## Required action:
In your answer, copy every entry that follows exactly.

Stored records
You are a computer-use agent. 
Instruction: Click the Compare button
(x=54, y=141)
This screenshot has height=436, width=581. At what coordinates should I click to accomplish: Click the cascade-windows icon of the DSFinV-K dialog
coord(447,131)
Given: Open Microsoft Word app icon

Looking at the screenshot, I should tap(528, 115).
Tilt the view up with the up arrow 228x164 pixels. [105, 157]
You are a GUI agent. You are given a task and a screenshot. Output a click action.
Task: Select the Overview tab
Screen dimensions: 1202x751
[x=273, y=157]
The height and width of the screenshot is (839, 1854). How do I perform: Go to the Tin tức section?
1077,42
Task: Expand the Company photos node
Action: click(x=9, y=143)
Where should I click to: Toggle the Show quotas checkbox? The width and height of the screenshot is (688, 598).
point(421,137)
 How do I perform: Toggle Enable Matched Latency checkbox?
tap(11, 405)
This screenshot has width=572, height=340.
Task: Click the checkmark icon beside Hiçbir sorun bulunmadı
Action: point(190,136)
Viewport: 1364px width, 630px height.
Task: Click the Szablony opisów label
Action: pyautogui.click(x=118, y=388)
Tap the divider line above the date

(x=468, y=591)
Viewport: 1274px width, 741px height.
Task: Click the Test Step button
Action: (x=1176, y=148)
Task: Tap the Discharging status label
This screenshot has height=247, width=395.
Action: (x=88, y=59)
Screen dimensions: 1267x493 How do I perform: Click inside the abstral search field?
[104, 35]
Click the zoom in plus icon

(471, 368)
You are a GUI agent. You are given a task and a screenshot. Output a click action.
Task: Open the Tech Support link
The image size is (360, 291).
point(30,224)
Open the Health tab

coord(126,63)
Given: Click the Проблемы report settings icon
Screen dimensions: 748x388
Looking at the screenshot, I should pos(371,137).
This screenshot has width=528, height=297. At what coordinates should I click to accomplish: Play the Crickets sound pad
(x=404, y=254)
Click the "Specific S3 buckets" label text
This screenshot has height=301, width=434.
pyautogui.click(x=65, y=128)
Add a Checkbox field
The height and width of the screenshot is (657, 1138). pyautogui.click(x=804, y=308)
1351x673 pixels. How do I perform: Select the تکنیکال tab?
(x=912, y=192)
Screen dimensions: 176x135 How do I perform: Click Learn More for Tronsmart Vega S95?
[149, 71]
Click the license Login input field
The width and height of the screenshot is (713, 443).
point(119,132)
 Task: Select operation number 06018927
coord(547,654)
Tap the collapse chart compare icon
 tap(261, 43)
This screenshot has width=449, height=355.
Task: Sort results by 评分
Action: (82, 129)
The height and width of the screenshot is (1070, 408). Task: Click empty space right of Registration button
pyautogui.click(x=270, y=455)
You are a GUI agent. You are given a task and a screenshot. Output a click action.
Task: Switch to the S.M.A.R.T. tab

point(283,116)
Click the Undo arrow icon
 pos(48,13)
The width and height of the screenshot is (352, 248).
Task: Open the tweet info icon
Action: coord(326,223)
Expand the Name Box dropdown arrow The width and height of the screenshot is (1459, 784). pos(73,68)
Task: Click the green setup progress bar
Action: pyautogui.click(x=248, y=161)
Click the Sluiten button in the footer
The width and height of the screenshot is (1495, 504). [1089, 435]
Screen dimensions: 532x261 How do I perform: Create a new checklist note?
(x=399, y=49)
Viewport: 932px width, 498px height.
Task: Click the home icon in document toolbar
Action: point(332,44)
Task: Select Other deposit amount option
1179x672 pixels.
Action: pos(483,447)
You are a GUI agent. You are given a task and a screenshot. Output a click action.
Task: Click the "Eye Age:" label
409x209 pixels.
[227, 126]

## Problem solution:
You are a computer-use agent. 
Instruction: Click the Compare button
(x=54, y=141)
This screenshot has height=436, width=581. At what coordinates should I click to accomplish: Click the cascade-windows icon of the DSFinV-K dialog
coord(447,131)
Given: Open Microsoft Word app icon

Looking at the screenshot, I should tap(528, 115).
Tilt the view up with the up arrow 228x164 pixels. [105, 157]
You are a GUI agent. You are given a task and a screenshot. Output a click action.
Task: Select the Overview tab
Screen dimensions: 1202x751
[x=273, y=157]
The height and width of the screenshot is (839, 1854). How do I perform: Go to the Tin tức section?
1077,42
Task: Expand the Company photos node
Action: click(x=9, y=143)
Where should I click to: Toggle the Show quotas checkbox? The width and height of the screenshot is (688, 598).
point(421,137)
 How do I perform: Toggle Enable Matched Latency checkbox?
tap(11, 405)
This screenshot has width=572, height=340.
Task: Click the checkmark icon beside Hiçbir sorun bulunmadı
Action: point(190,136)
Viewport: 1364px width, 630px height.
Task: Click the Szablony opisów label
Action: pyautogui.click(x=118, y=388)
Tap the divider line above the date

(x=468, y=591)
Viewport: 1274px width, 741px height.
Task: Click the Test Step button
Action: (x=1176, y=148)
Task: Tap the Discharging status label
This screenshot has height=247, width=395.
Action: (x=88, y=59)
Screen dimensions: 1267x493 How do I perform: Click inside the abstral search field?
[104, 35]
Click the zoom in plus icon

(471, 368)
You are a GUI agent. You are given a task and a screenshot. Output a click action.
Task: Open the Tech Support link
The image size is (360, 291).
point(30,224)
Open the Health tab

coord(126,63)
Given: Click the Проблемы report settings icon
Screen dimensions: 748x388
Looking at the screenshot, I should pos(371,137).
This screenshot has width=528, height=297. At what coordinates should I click to accomplish: Play the Crickets sound pad
(x=404, y=254)
Click the "Specific S3 buckets" label text
This screenshot has height=301, width=434.
pyautogui.click(x=65, y=128)
Add a Checkbox field
The height and width of the screenshot is (657, 1138). pyautogui.click(x=804, y=308)
1351x673 pixels. How do I perform: Select the تکنیکال tab?
(x=912, y=192)
Screen dimensions: 176x135 How do I perform: Click Learn More for Tronsmart Vega S95?
[149, 71]
Click the license Login input field
The width and height of the screenshot is (713, 443).
point(119,132)
 Task: Select operation number 06018927
coord(547,654)
Tap the collapse chart compare icon
 tap(261, 43)
This screenshot has width=449, height=355.
Task: Sort results by 评分
Action: (82, 129)
The height and width of the screenshot is (1070, 408). Task: Click empty space right of Registration button
pyautogui.click(x=270, y=455)
You are a GUI agent. You are given a task and a screenshot. Output a click action.
Task: Switch to the S.M.A.R.T. tab

point(283,116)
Click the Undo arrow icon
 pos(48,13)
The width and height of the screenshot is (352, 248).
Task: Open the tweet info icon
Action: coord(326,223)
Expand the Name Box dropdown arrow The width and height of the screenshot is (1459, 784). pos(73,68)
Task: Click the green setup progress bar
Action: pyautogui.click(x=248, y=161)
Click the Sluiten button in the footer
The width and height of the screenshot is (1495, 504). [1089, 435]
Screen dimensions: 532x261 How do I perform: Create a new checklist note?
(x=399, y=49)
Viewport: 932px width, 498px height.
Task: Click the home icon in document toolbar
Action: point(332,44)
Task: Select Other deposit amount option
1179x672 pixels.
Action: pos(483,447)
You are a GUI agent. You are given a task and a screenshot. Output a click action.
Task: Click the "Eye Age:" label
409x209 pixels.
[227, 126]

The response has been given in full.